Depending on the level of the Water Conservation Plan that is currently in effect, you may be able to water your lawn during specific periods, but when the window for doing so is early in the morning, it may be inconvenient or even impossible for some homeowners to take advantage, due to work or other considerations. They may even simply not want to get up early to perform a manual watering.
Using a timer for mechanical watering is an option, but again, the watering restrictions need to be followed, generally signifying that it can only be done once per week. While a good weekly soaking can help your lawn survive a drought, certain types of grass are more drought resistant than others. If your lawn is more susceptible to damage from long dry periods, it may need supplemental watering, such as that provided by rainwater collection and irrigation systems.
For centuries, if not millennia, people have been harvesting rainwater for purposes that include drinking, irrigation, and other non-potable uses. Today, increasing numbers of homeowners are once again seeing the advantages of collecting rainwater. Simple harvesters may use rain barrels, retention ponds, or trenches, while more complex harvesters can include rooftop and surface collection systems that connect to storage tanks. This water can then be put to use for irrigation of your lawn and garden.

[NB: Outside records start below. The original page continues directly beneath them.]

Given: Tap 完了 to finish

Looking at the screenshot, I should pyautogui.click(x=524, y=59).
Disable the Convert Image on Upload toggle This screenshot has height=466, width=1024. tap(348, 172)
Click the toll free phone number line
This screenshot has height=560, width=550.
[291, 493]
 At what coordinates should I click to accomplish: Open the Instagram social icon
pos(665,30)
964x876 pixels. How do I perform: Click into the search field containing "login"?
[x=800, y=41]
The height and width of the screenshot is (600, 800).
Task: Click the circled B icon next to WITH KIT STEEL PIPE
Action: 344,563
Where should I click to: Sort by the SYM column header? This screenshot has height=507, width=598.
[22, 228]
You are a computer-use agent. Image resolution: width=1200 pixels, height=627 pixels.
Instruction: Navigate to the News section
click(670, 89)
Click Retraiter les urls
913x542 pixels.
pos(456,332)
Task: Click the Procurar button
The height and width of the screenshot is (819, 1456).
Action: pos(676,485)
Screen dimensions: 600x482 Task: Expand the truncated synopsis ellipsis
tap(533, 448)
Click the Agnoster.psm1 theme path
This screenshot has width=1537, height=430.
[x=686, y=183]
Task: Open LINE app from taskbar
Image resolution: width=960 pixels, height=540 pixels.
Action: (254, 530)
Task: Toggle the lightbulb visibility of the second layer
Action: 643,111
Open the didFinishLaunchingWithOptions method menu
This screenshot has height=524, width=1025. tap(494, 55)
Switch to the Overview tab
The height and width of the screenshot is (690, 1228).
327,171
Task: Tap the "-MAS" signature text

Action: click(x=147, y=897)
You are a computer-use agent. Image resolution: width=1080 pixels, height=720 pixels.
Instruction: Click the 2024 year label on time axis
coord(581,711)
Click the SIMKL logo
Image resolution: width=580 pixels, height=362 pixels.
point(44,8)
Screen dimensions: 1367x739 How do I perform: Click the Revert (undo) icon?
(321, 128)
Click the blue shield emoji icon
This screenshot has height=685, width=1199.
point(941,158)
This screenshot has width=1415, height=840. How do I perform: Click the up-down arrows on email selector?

Advantages of Rainwater Harvesting
The primary advantage of a rainwater storage tank and irrigation system is that it is a sustainable practice that virtually anyone can implement. It is an environmentally responsible means of meeting your irrigation needs and reducing your dependency on the municipal water supply. After the initial cost of installing the collection system, the water you use is provided free of charge by Mother Nature. Additionally, there are several other benefits:
Harvesting rainwater will reduce the demand for water during peak consumption periods.
Rainwater can be used primarily as an irrigation source, but also may serve as a backup water supply in certain emergency situations.
By using rainwater over tap water that has been treated by municipal systems, it reduces the energy cost for water treatment plants and pumping stations, as well as fossil fuel use by the machines that repair sewer and water lines.
Collecting rainwater can reduce stormwater runoff that could otherwise stay on the surface and sweep pesticides, fertilizers, and sediment into water catchment areas.
Rainwater harvesting may help to limit other harmful effects of stormwater runoff such as flooding and erosion.
Rainwater is more nourishing for plants because its slight acidity helps plants absorb nutrients in the soil, it’s low in calcium and magnesium, it’s free from treatment chemicals, and it is a source of the nitrates that help plants grow.